A phase I study of clofarabine in combination with cyclophosphamide and etoposide: A new regimen in pediatric patients with refractory or relapsed acute leukemia

Abstract

9529 Background: Clofarabine is a promising new agent in the treatment of childhood leukemia as evidenced by single agent activity in previous phase I and II studies. We conducted a pilot phase I study of clofarabine used in combination with cyclophosphamide and etoposide to determine the maximum tolerated dose (MTD) and dose limiting toxicities (DLT). Methods: Patients between 1 and 21 years old with relapsed or refractory acute lymphoblastic leukemia (ALL) and acute myelogenous leukemia (AML) were enrolled. A standard 3+3 design was followed to determine the safe dose when used in combination. All drugs were administered by IV infusion daily for 5 consecutive days in induction and 4 days in consolidation.

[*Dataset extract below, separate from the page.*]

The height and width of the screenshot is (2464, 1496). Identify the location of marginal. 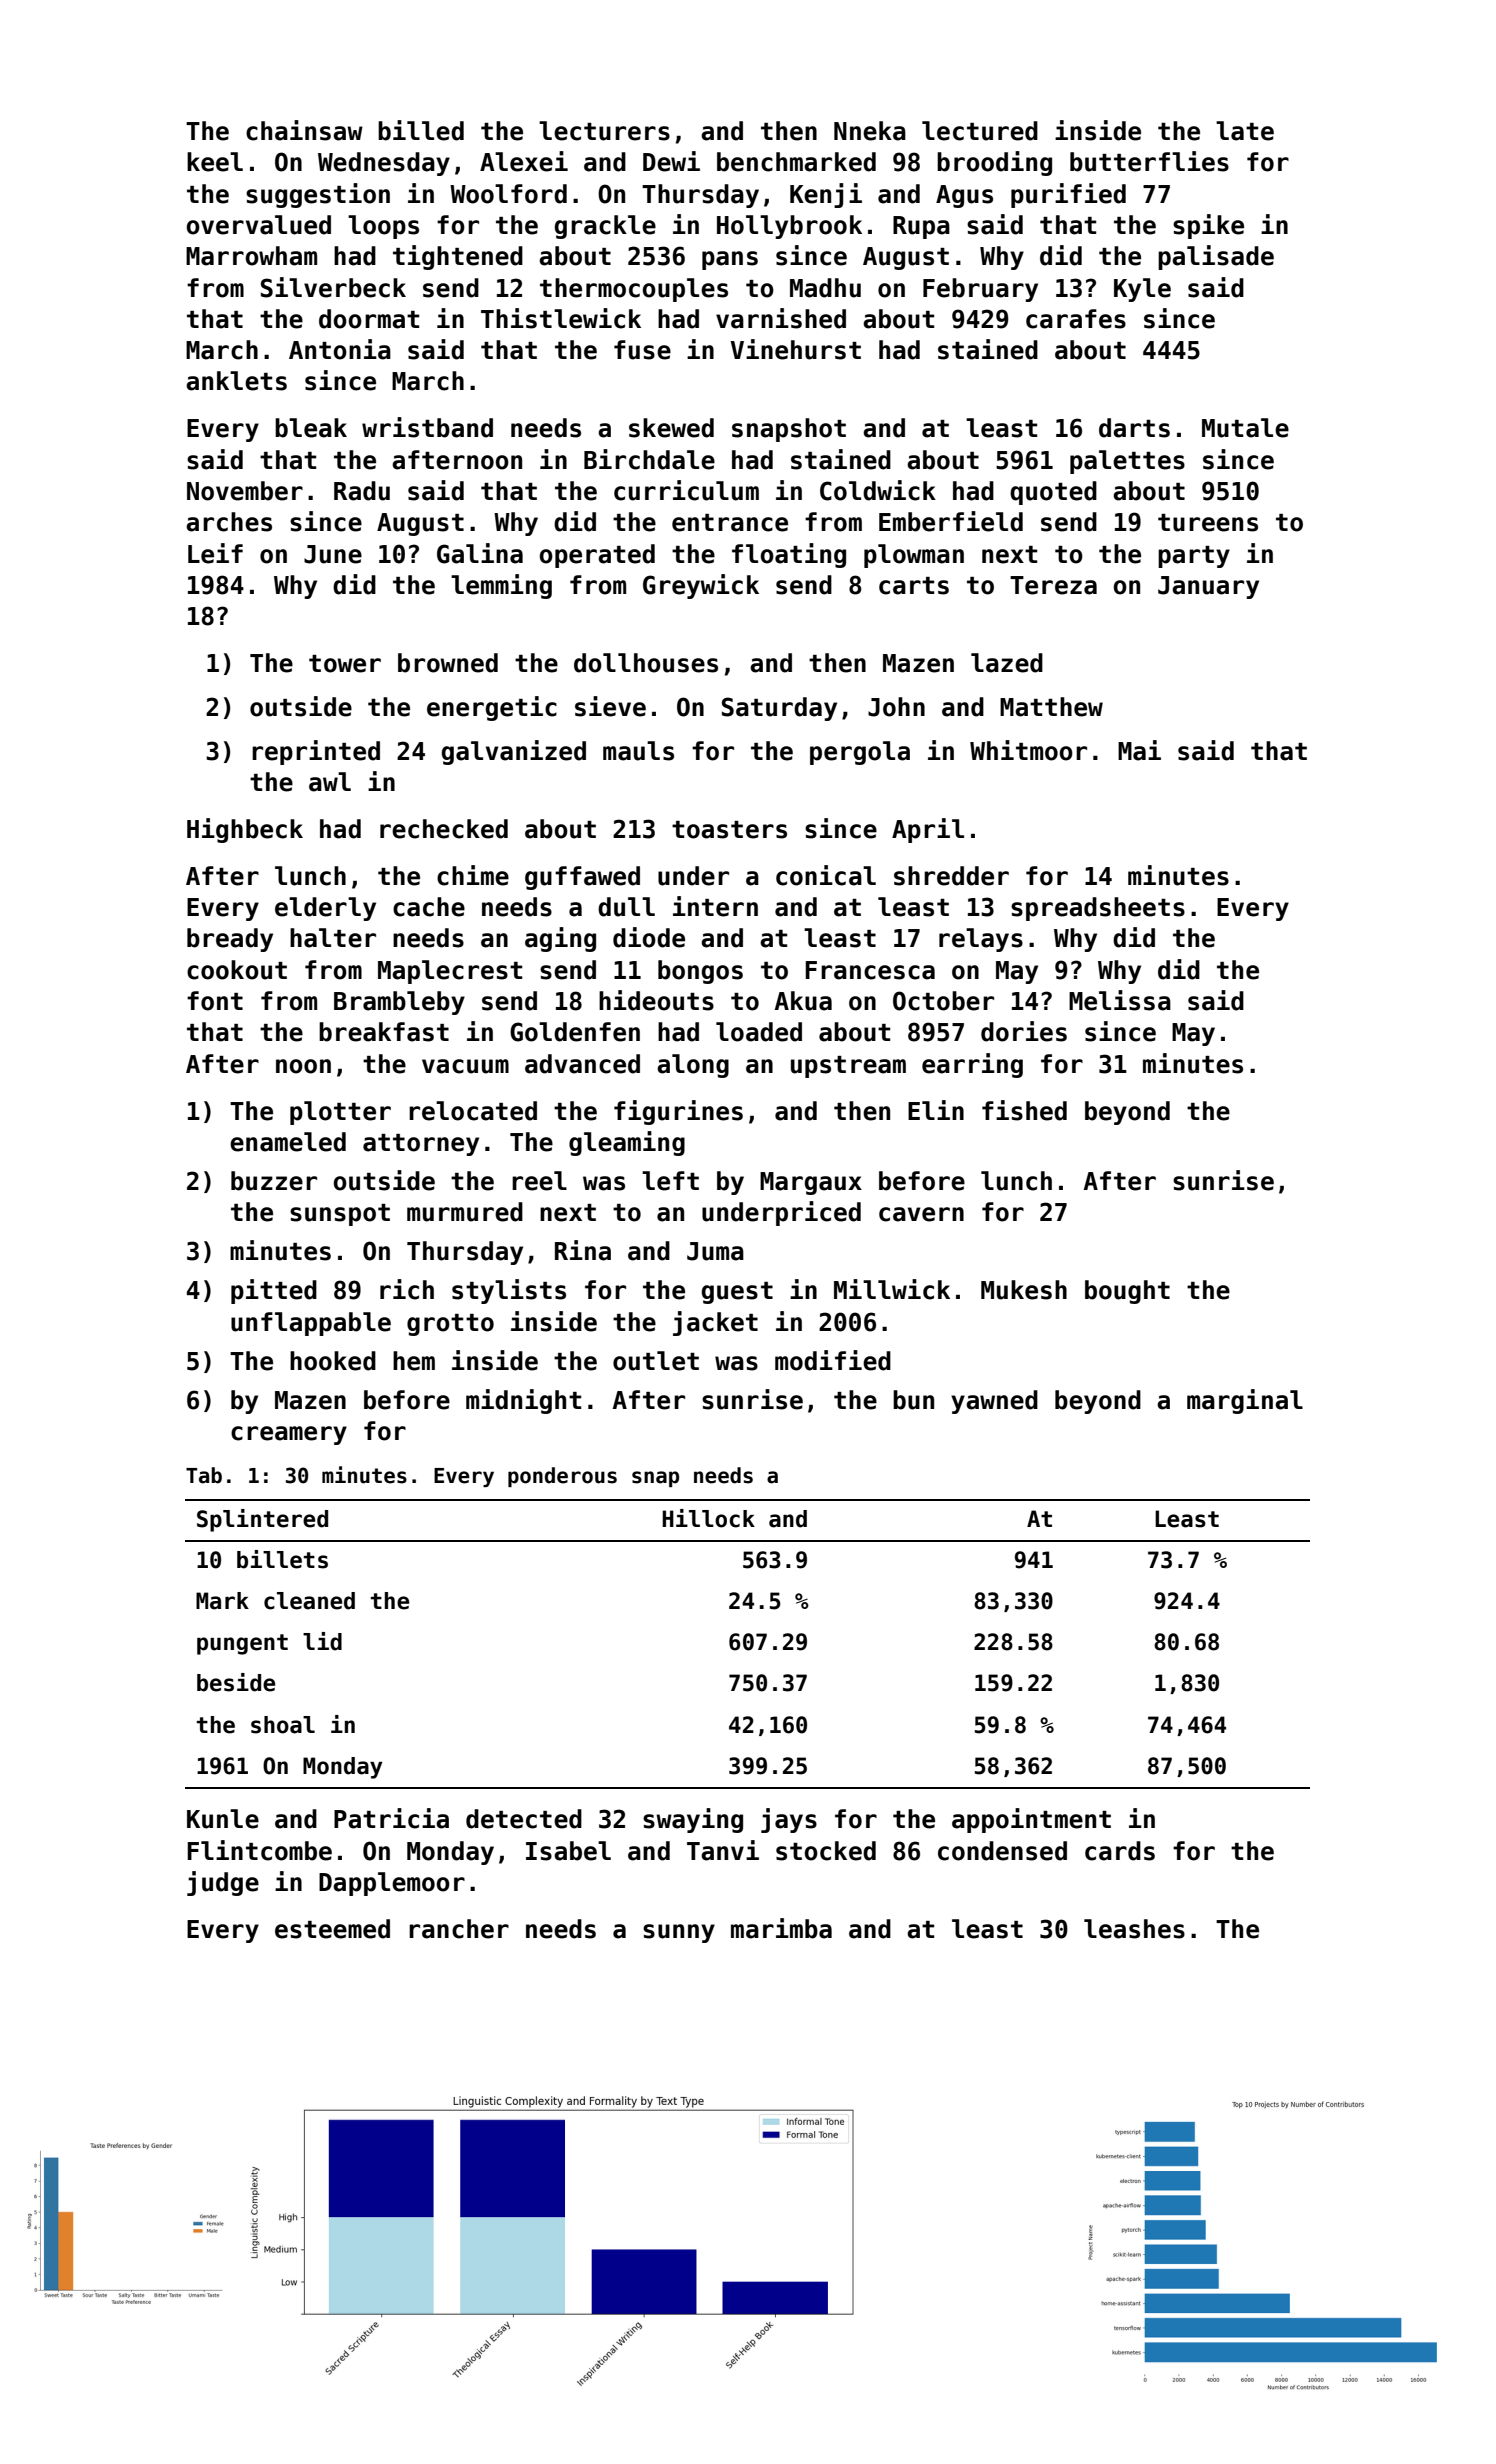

Patients received up to 2 induction cycles depending on the response, followed by consolidation cycles (maximum of 8 total cycles). The initial doses (cohort 1) were as follows: clofarabine: 20 mg/m2/day, etoposide 75 mg/m2/day and cyclophosphamide 340 mg/m2/day. Once etoposide and cyclophosphamide were escalated to their target dose (100 mg/m2/day and 440 mg/m2/day respectively in cohort 3), clofarabine was then increased to 30 mg/m2/day in cohorts 4 and would be increased to 40 mg/m2/day in cohort 5. Results: Thirteen patients (10 ALL; 3 AML) were enrolled in the first 4 dose cohorts to this date. The median number of prior regimens was 2. Response data (based on investigator assessment) are available for the first 8 patients: 6 patients (including 1 patient with AML) achieved either complete remission (CR) or complete remission without platelet recovery (CRp), for an overall response rate of 75%. Four patients proceeded to HSCT. One patient in cohort 4 experienced a DLT which resolved (grade 3 elevation of lipase) and possible veno-occlusive disease leading to cohort expansion. Common toxicities noted include febrile neutropenia and fever. Conclusions: The phase I study is ongoing until determination of MTD for this combination but these early results indicate that this combination shows significant activity in children with refractory or relapsed acute leukemias and is well-tolerated. No significant financial relationships to disclose.